Does anyone know of any selections of Fragaria chiloensis (the native coast strawberry) with better or worse fruit production? Or just have any experience growing them for fruit? These plants should survive on an ecoroof, so I'd like to use them as a groundcover between taller plants.

And, any thoughts on the largest sized corms (bulbs) of the edible spring ephemerals Camassia, Triteleia, Brodiaea, Erythronium, and Dichelostemma? Or have extra corms to share or trade? These should also work well on an ecoroof, plus they fill a useful understory niche in forest gardens, so it seems well worth identifying and breeding for larger bulbs.

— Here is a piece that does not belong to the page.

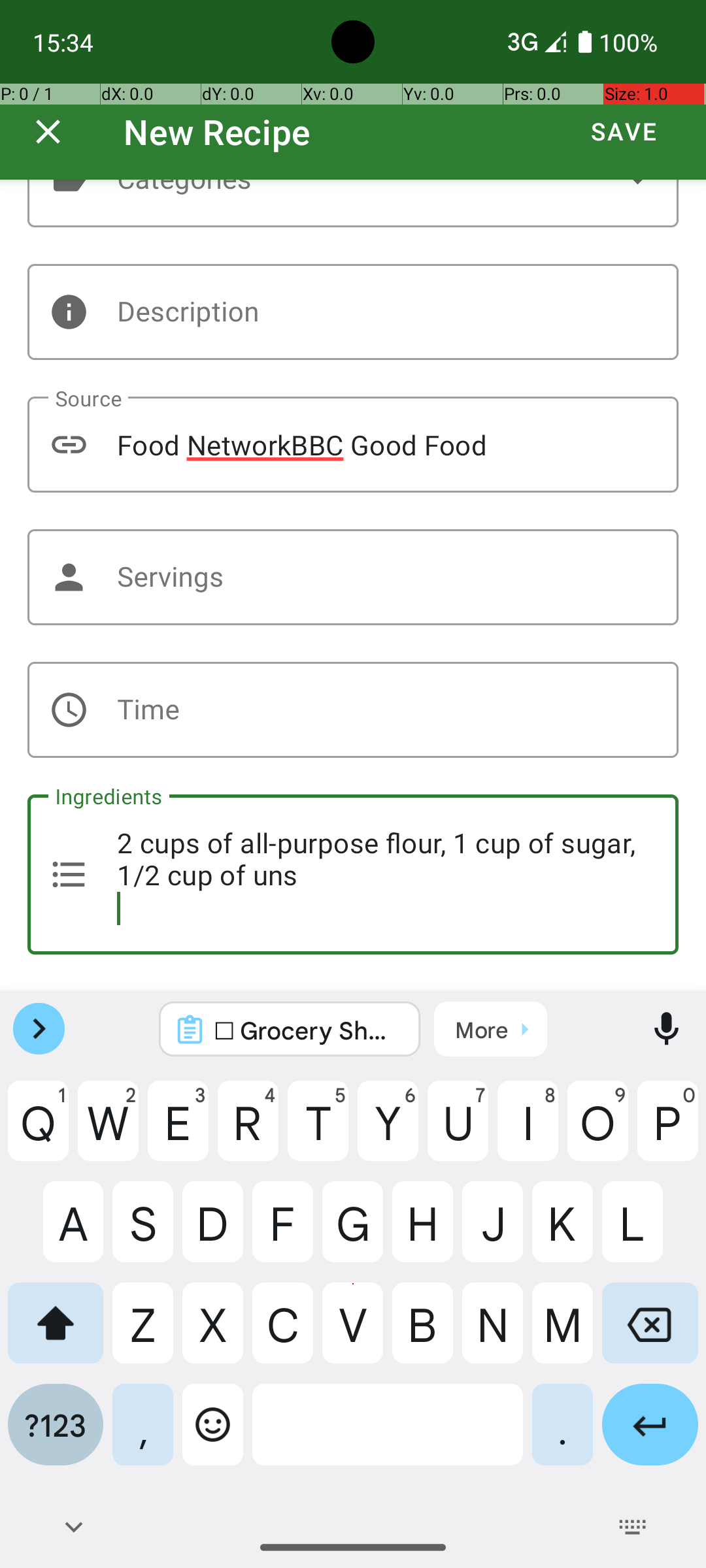
Description Element type: android.widget.EditText (352, 311)
Food NetworkBBC Good Food Element type: android.widget.EditText (352, 444)
2 cups of all-purpose flour, 1 cup of sugar, 1/2 cup of uns
 Element type: android.widget.EditText (352, 874)
☐ Grocery Shopping ☐ Call Grandma ☐ Attend Team Meeting ☐ Take Dog to the Vet ☐ Finish Project Proposal ☐ Water Plants ☐ Reply to Emails ☐ Change Air Filter ☐ Submit Expense Report ☐ Submit Budget Report ☑ Read 'The Martian' ☑ Grocery Shopping ☑ Submit Expense Report ☑ Brainstorm Blog Post Ideas ☑ Change Air Filter ☑ Research Vacation Destinations ☑ Finish Project Proposal ☑ Change Air Filter ☑ Take Dog to the Vet ☑ Submit Expense Report ☑ Learn to Play Guitar Element type: android.widget.TextView (306, 1029)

Here's a little rundown of what I've come across, though I have little personal experience:

-Camassia: Eric Toensmeier in _Perennial Vegetables_ says C. cusickii bulbs get two to three times as large as those of C. quamash.

-Erythronium: Samuel Thayer in _Nature's Garden_ says the western species E. grandiflorum has larger bulbs than most other species. Natives would sometimes harvest hundreds of pounds of them at a time in the spring. By comparison, it takes Thayer about an hour to pick one cup of his native E. americanum.

-Triteleia: T. laxa "Humbolt Star" is supposed to get huge bulbs instead of making many offsets. So it'd be a lot easier to harvest, though you'd have to pay more attention to allowing for good reseeding.